Boost AI Power: Data Augmentation Strategies with Unlabeled Data and Conformal Prediction, a Case in Alternative Herbal Medicine Discrimination with Electronic Nose
Li Liu,Xianghao Zhan,Rumeng Wu,Xiaoqing Guan,Zhan Wang,Wei Zhang,Mert Pilanci,You Wang,Zhiyuan Luo,Guang Li
DOI: https://doi.org/10.1109/jsen.2021.3102488
IF: 4.3
2021-01-01
IEEE Sensors Journal
Abstract:Electronic nose has been proven effective in alternative herbal medicine classification, but due to the nature of supervised learning, previous research heavily relies on the labelled training data, which are time-costly and labor-intensive to collect. To alleviate the critical dependency on the training data in real-world applications, this study aims to improve classification accuracy via data augmentation strategies. The effectiveness of five data augmentation strategies under different training data inadequacy are investigated in two scenarios: the noise-free scenario where different availabilities of unlabelled data were considered, and the noisy scenario where different levels of Gaussian noises and translational shift were added to represent sensor drift.

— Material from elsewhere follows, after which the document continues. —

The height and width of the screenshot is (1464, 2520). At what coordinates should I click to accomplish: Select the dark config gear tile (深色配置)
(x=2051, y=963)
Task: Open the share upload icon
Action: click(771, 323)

The five augmentation strategies, namely noise-adding data augmentation, semi-supervised learning, classifier-based online learning, Inductive Conformal Prediction (ICP) online learning and our novel ensemble ICP online learning (EICP) proposed in this study, are compared against supervised learning baselines, with Linear Discriminant Analysis (LDA) and Support Vector Machine (SVM) as the classifiers. This study provides a systematic analysis of different augmentation strategies. Our novel strategy, EICP, outperforms the others by showing non-decreasing classification accuracy on all tasks and a significant improvement on most simulated tasks (25 out of 36 tasks, ${p} \leq 0.05$ ), which demonstrated both effectiveness and robustness in boosting the classification model generalizability. This strategy can be employed in other machine learning applications.